Output the data that follows exactly, line for line.

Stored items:
_____
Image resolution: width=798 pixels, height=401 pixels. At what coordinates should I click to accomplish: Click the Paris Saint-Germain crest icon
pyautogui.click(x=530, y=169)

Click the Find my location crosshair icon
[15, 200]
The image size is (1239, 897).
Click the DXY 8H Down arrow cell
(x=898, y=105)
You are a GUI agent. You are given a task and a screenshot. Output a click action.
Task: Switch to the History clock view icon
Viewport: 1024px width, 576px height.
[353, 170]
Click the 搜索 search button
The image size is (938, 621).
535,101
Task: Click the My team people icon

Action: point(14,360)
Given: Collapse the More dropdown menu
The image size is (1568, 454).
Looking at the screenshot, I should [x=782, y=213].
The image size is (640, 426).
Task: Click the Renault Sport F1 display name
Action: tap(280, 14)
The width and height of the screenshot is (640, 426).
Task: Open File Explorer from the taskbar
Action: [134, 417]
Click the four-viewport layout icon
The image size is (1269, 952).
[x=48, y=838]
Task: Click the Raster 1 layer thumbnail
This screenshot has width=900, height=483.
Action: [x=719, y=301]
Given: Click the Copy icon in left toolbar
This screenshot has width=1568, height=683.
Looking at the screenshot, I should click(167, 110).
_____
### Answer
Image resolution: width=798 pixels, height=401 pixels. At what coordinates should I click to accomplish: Click the Paris Saint-Germain crest icon
pyautogui.click(x=530, y=169)

Click the Find my location crosshair icon
[15, 200]
The image size is (1239, 897).
Click the DXY 8H Down arrow cell
(x=898, y=105)
You are a GUI agent. You are given a task and a screenshot. Output a click action.
Task: Switch to the History clock view icon
Viewport: 1024px width, 576px height.
[353, 170]
Click the 搜索 search button
The image size is (938, 621).
535,101
Task: Click the My team people icon

Action: point(14,360)
Given: Collapse the More dropdown menu
The image size is (1568, 454).
Looking at the screenshot, I should [x=782, y=213].
The image size is (640, 426).
Task: Click the Renault Sport F1 display name
Action: tap(280, 14)
The width and height of the screenshot is (640, 426).
Task: Open File Explorer from the taskbar
Action: [134, 417]
Click the four-viewport layout icon
The image size is (1269, 952).
[x=48, y=838]
Task: Click the Raster 1 layer thumbnail
This screenshot has width=900, height=483.
Action: [x=719, y=301]
Given: Click the Copy icon in left toolbar
This screenshot has width=1568, height=683.
Looking at the screenshot, I should click(167, 110).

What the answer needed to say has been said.